Más allá de las coordenadas que le pudieron haber dado origen (todos ya sabemos que vivimos en la era de la creación de la “guerra bacteriológica”), lo cierto es que la pandemia del Coronavirus está funcionando como una especie de tormenta furibunda que está llevándose puestas a las “zonceras” (diría Jauretche) con las que la cultura del Gran Capital nos aturde cotidianamente: por ejemplo, que podemos prescindir del Estado, o sea, de una organización pública y estatal de gobierno, de raigambre democrática o comunitaria y de sentido colaborativo, que los mecanismos competitivos del Mercado son el único camino hacia el futuro, que la idea de “humanidad” es una licencia poética porque en el fondo somos lobos o corderos regidos por la Ley del Mas Fuerte, que es imposible detener la marcha de la economía global dominante bajo ningún concepto, que los Pueblos del mundo no pueden proceder con prudencia colectiva, que la democracia es una insalvable entelequia hipócrita y que asumir cualquier otro horizonte que no sea el del capitalismo salvaje daría lugar a un cataclismo apocalíptico.
Parece que no es tan así. Por alguna razón, desde hace una semana, no sin expresiones contradictorias y afirmaciones entre angustiosas o destructivas (que también las hay), millones de personas (y organizaciones populares) en todo el mundo inundan las redes sociales con mensajes solidarios, de cuidado, como un grito de auxilio lanzado al corazón de nosotras y nosotros mismos. Canciones, videos educativos, dibujos, cuentos, escenas familiares, danzas, propuestas comunicativas en barrios y ciudades. Gestos de generosidad y atención mutua que aparecen por acá y por allá. Y no sólo desde lo sensible; los Pueblos estamos, además, interpelando a nuestras organizaciones, a nuestros Estados, reubicando a nuestras instituciones en su función primordial que es la del cuidado de la Vida; las cuantiosas pérdidas de los grandes conglomerados comerciales globales en absoluto han causado el derrumbe de la civilización; por el contrario, se está evidenciando que una desaceleración del consumismo febril produce una suerte de oxigenación de la convivencia cotidiana. No son pocas las imágenes de ambientes naturales que están mostrando las señales de que, al interior de la tragedia, se abre paso un mensaje de salud planetaria.
Para los que trabajamos en la Cultura Viva Comunitaria, estos son tiempos extraños, en los que debemos quedarnos en nuestros hogares, y en los que no podemos sostener ni reuniones ni encuentros populares; sin embargo, en el medio del dolor y la incertidumbre, podemos percibir algo misterioso: la sensación de pertenecer, finalmente, a un enorme barrio cuya gente debe ser cuidada.
Está surgiendo una mirada global que era poco más que una quimera hace un par de meses: la perspectiva de que lo que habita este Planeta es realmente un Pueblo de Pueblos, que nuestros destinos están feliz o dramáticamente entrelazados, que es inútil intentar obturar nuestra naturaleza colectiva, y que en ello nos va la salud y la vida.
◇ ◇ ◇ ◇ ◇ ◇ ◇
• [EJERCICIO A]:
Enumere todas las expresiones que el fragmento recoge en la oración que comienza con «Canciones, videos educativos».
• [EJERCICIO B]:
Según el fragmento, ¿qué sensación pueden percibir quienes trabajan en la Cultura Viva Comunitaria?
El listado que se incluye a continuación procede de una fuente distinta.

• [LISTADO ADJUNTO]:
◇ ◇ ◇ ◇ ◇ ◇ ◇
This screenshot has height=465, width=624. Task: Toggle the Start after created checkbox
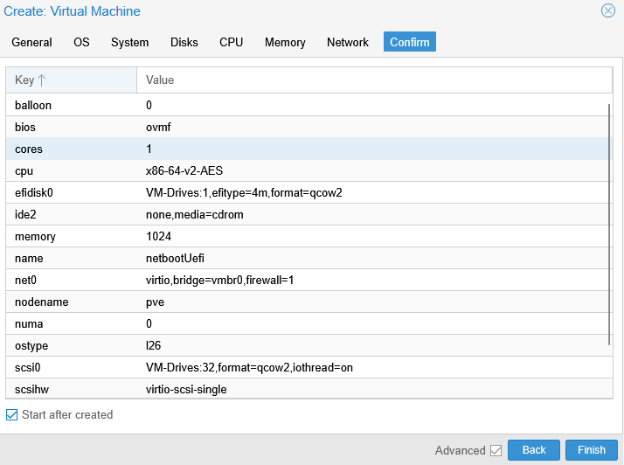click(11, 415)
◇ ◇ ◇ ◇ ◇ ◇ ◇
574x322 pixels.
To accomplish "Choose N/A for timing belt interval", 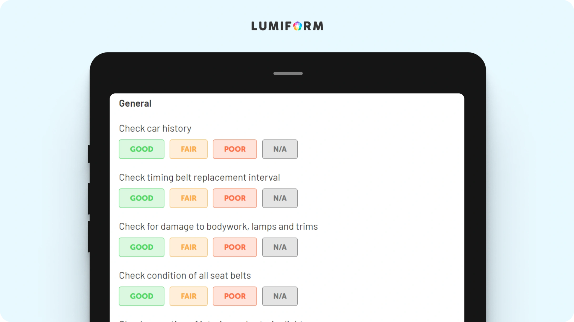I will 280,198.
◇ ◇ ◇ ◇ ◇ ◇ ◇
• [RESPUESTA A]:
Canciones, videos educativos, dibujos, cuentos, escenas familiares, danzas y propuestas comunicativas en barrios y ciudades.

• [RESPUESTA B]:
La sensación de pertenecer, finalmente, a un enorme barrio cuya gente debe ser cuidada.